Pengaduan tersebut berkaitan dengan dugaan penyelewengan dana KUR oleh oknum pegawai BRI Unit Pesantren, yang diduga dengan sengaja memanipulasi data peminjam untuk mencairkan kredit. Revi Pandega, perwakilan aliansi, menyatakan bahwa sejumlah peminjam tidak memenuhi syarat administratif, namun tetap diberikan pinjaman. Bahkan, beberapa di antaranya tidak bekerja namun dalam dokumen dinyatakan memiliki usaha.
Salah satu contoh mencolok adalah kasus seorang warga berinisial S yang diduga mengalami gangguan kejiwaan. S tidak memiliki tempat tinggal tetap maupun usaha aktif, namun namanya tercatat sebagai penerima KUR sebesar Rp50 juta. Parahnya, keluarga S baru mengetahui keberadaan utang tersebut saat menerima surat tagihan dari BRI yang dikirim ke Ketua RT.
Keluarga merasa dirugikan karena tidak pernah mengajukan pinjaman atas nama S. Ketika mencoba meminta klarifikasi kepada pihak bank, mereka tidak mendapatkan jawaban memuaskan. Hingga kini, BRI Unit Pesantren belum mengeluarkan pernyataan resmi terkait prosedur pencairan kredit tersebut.

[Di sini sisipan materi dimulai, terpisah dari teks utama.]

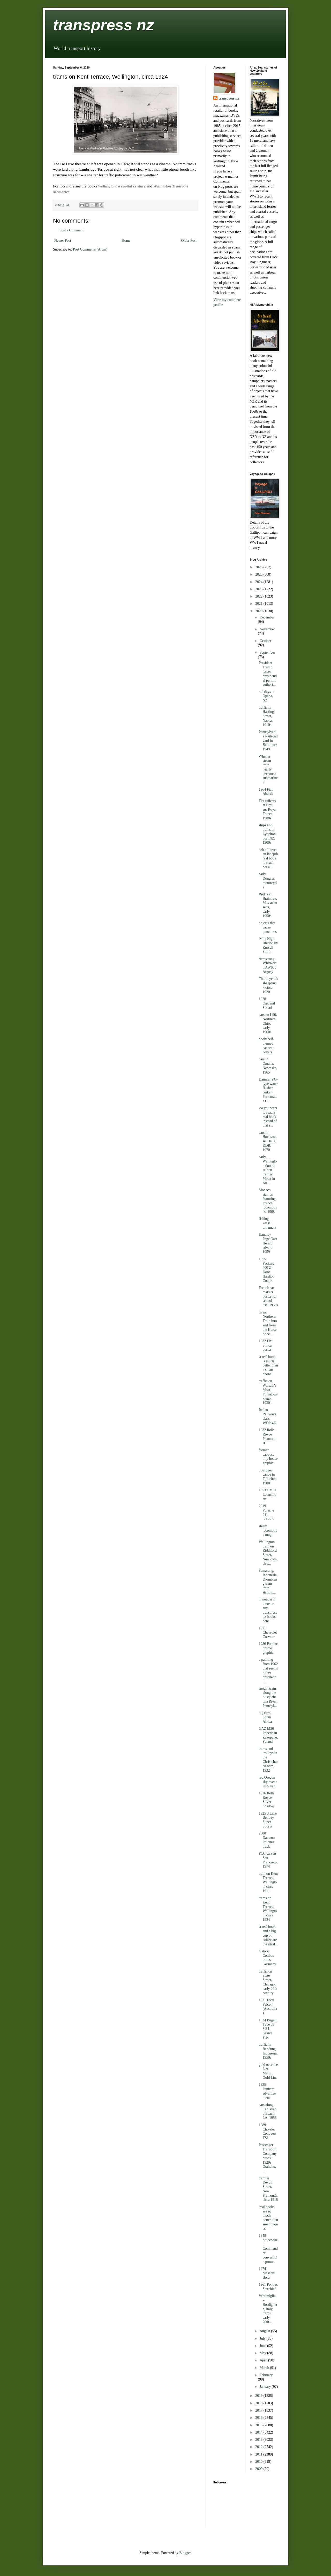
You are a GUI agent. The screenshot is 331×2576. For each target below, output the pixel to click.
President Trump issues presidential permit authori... (268, 673)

Kasus ini telah dilaporkan oleh Aliansi Masyarakat Mencari Keadilan (MACAN) ke Kejaksaan Negeri Kota Kediri. Sejumlah korban dan saksi dikabarkan telah diperiksa oleh penyidik tindak pidana khusus korupsi. Namun, hingga berita ini ditulis, belum ada satu pun pihak yang ditetapkan sebagai tersangka, sehingga menimbulkan kekecewaan publik.
Menurut perwakilan MACAN, kejadian ini mencerminkan lemahnya sistem pengawasan internal dalam proses penyaluran KUR yang seharusnya ditujukan untuk memberdayakan usaha mikro dan kecil. “Kami mendorong agar kejaksaan bertindak tegas dan tidak pandang bulu. Korupsi dana rakyat harus diberantas,” tegasnya.
Masyarakat mendesak agar proses penyelidikan dilakukan secara objektif, transparan, dan tanpa intervensi. Selain itu, mereka meminta agar korban, khususnya S dan keluarganya, diberikan perlindungan hukum yang memadai karena menjadi korban dari praktik perbankan yang diduga menyimpang.
Apabila terbukti bersalah, oknum pegawai BRI yang terlibat dapat dijerat dengan sanksi pidana dan administratif sesuai peraturan hukum yang berlaku. Kasus ini diharapkan menjadi pelajaran penting bagi seluruh lembaga keuangan dalam menerapkan prinsip kehati-hatian dan akuntabilitas dalam menyalurkan dana publik seperti KUR.